• [What the task requires]
The word "agent" marks the lines to keep; find each one in the data and copy it.

Collected data entries:
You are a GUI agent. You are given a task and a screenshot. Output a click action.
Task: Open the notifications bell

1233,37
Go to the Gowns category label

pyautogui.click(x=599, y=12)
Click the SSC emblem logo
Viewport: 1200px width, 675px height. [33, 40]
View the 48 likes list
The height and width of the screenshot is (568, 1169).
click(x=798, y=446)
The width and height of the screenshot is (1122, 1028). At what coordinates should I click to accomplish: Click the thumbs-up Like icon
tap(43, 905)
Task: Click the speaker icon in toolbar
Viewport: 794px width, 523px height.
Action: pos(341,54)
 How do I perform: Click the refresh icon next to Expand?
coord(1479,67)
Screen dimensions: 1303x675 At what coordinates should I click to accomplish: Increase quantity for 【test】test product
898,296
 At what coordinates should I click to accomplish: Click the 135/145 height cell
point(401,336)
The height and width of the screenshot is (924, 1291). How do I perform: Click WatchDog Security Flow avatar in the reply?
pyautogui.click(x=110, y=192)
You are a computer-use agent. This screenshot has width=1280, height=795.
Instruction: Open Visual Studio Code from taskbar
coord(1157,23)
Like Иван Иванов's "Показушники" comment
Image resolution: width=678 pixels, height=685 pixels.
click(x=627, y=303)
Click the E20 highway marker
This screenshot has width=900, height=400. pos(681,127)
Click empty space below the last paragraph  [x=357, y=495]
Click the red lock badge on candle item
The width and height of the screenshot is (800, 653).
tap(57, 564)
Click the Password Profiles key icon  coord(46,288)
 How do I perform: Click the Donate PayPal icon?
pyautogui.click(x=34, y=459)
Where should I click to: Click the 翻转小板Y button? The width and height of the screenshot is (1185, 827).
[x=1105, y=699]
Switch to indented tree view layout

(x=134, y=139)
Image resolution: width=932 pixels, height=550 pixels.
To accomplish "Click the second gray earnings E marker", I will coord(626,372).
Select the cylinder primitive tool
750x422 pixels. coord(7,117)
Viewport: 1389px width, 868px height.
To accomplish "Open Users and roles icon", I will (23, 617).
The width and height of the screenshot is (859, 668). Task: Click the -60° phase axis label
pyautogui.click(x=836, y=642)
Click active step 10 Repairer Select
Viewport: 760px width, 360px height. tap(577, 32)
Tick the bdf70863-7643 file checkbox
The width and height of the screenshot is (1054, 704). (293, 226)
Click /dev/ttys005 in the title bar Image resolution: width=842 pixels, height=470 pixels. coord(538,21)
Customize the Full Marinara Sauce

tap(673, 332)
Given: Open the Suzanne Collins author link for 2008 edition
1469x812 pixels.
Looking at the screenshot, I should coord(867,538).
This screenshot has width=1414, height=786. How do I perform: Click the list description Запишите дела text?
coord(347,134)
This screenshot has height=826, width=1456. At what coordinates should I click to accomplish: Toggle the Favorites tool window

• [Task result]
You are a GUI agent. You are given a task and a screenshot. Output a click action.
You are a computer-use agent. This screenshot has width=1280, height=795.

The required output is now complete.